Contro la letteratura

Contro la letteratura
Siamo pop, popolari, popolani?  E allora diciamolo senza vergogna: con Manzoni e I promessi sposi, con Dante e La Divina commedia, con Beatrice, Silvia, Francesca e chi per loro a scuola ci hanno proprio rotto i co… ehm, le scatole. Obbligati a leggere e rileggere i canti dell'Inferno di Alighieri, ad apprezzare il viaggio di un trentenne innamorato nell'Altro mondo, a stupirsi per uno che a furia di studio matto e disperato si era deformato, insomma: una tortura, la letteratura a scuola è proprio una tortura! Ma non è che la letteratura sia una tortura in sé, anzi; è il binomio scuola-letteratura a renderla insopportabile. Impossibile appassionarsi ad Ariosto o Petrarca tra i banchi di scuola, diciamo le cose come stanno. Soluzioni? Forse una - anche se provocatoria – esiste, e ce la propone Davide Rondoni così su due piedi: “Facoltativo. Lo vorrei così l’insegnamento della letteratura nella scuola. Per far saltare, con la leggerezza di un gesto di danza o di un colpo d’ali di farfalla, il sistema che sta uccidendo la letteratura tra i nostri ragazzi”. Insomma, un'ora di letteratura da cui ci si può esonerare, certo, ma per rientrarci con la dolcezza intellettuale necessaria perché, gratta gratta, la letteratura è davvero necessaria ma è impossibile accorgersene fin quando non ne siamo lontani, quasi fosse un amore romantico, di quelli che nelle sere gli uni lontani dall'altri ne si apprezza la profondità sorvolando sulle piccolezze e le miserie di tutti i giorni.

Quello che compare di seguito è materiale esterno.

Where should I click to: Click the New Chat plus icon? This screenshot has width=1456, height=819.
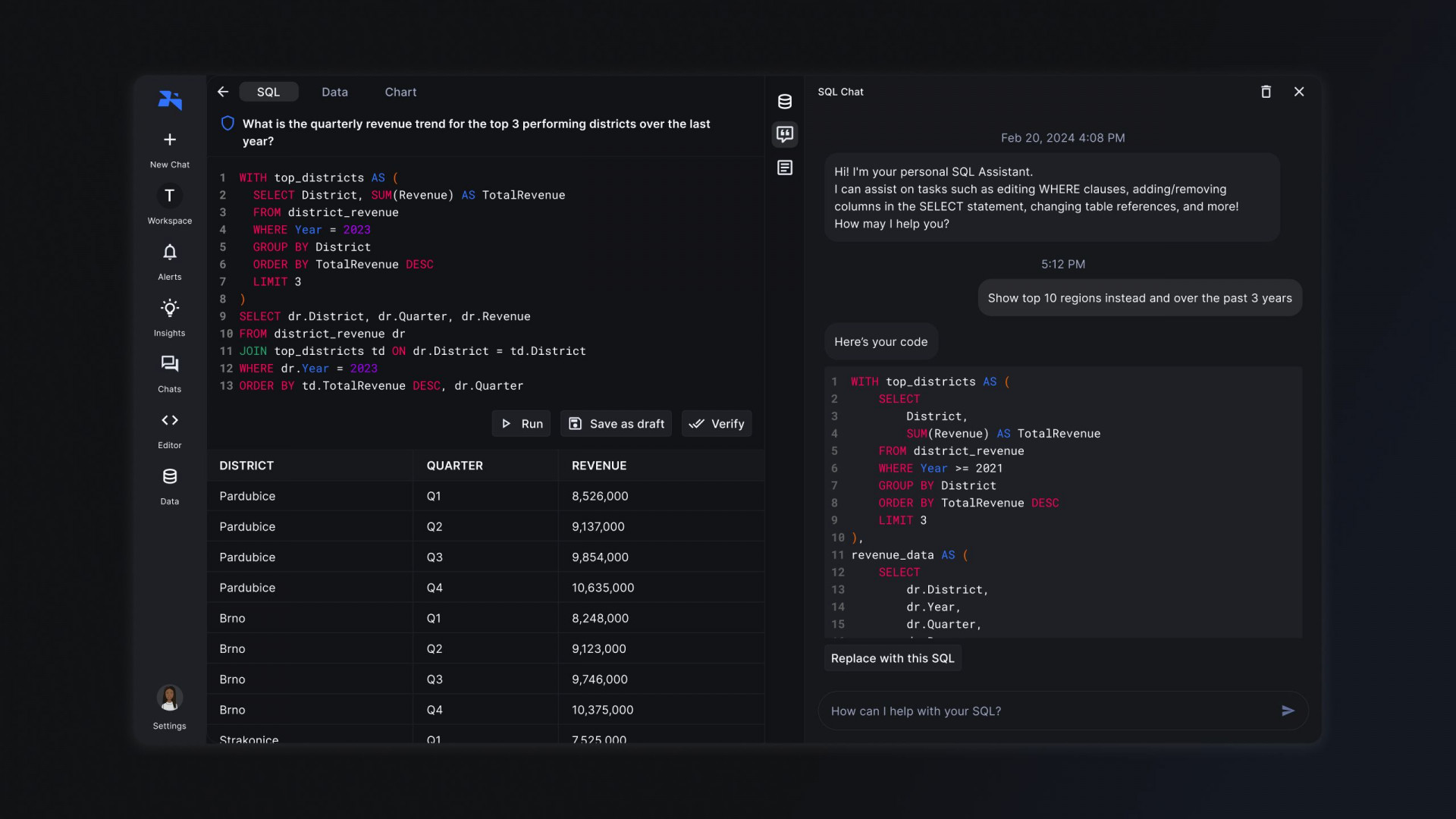tap(170, 140)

Fin quando la scuola cercherà lo “standard”, ci dice l'autore del pamphlet titolato, emblematicamente, Contro la letteratura, i valori veicolati da prosa e poesia saranno solo costrittivi, volti ad intrappolare la libertà dei ragazzi in squallide pianure intellettuali. Ma i ragazzi, posti realmente con la loro nuda vita di fronte ad un Boccaccio o ad un Montale sono monti, mari e colline e nelle pianure vengono invece relegate le mediocrità dell'esistente. Il rapporto con l'opera letteraria è dunque innanzitutto e perlopiù un rapporto personale, non mediato da insegnanti vecchi, svogliati e poco adatti a guidare un incontro artistico come quello tra il lettore e i classici della nostra cultura… 

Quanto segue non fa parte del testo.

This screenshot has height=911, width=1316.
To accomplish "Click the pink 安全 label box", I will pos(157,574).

Quello di Rondoni è un saggio intrecciato tra la critica letteraria e la critica sociale volto all'augurio di un nuovo modo di fare scuola e in fondo anche letteratura. Badate bene però, cari insegnanti criticati dal Rondoni, che il discorso è sì inerente l'insegnamento dei classici del pensiero italiano ma è applicabile, con facilità, alla filosofia, alla fisica, alla storia, ecc. Fin quando non riusciremo ad instaurare un incontro autentico tra i ragazzi e Platone, Machiavelli e Garibaldi sarà impossibile insegnargli il pensiero che questi grandi uomini hanno cercato di trasmetterci; un pensiero libero che, come tale, ben poco si presta alla grigia schematizzazione del sistema scolastico italiano. Andare contro la letteratura, dunque, significa andare contro la concezione che si ha dell'insegnamento delle parole dantesche o verghiane perché, come l'autore spiega benissimo, questi prof “con  gli occhi da killer” non saranno mai in grado di stimolare un amore autentico e duraturo per quella meravigliosa passione che anima le “magnifiche sorti e progressive” dell'umanità: la letteratura intesa come amore totale per la conoscenza.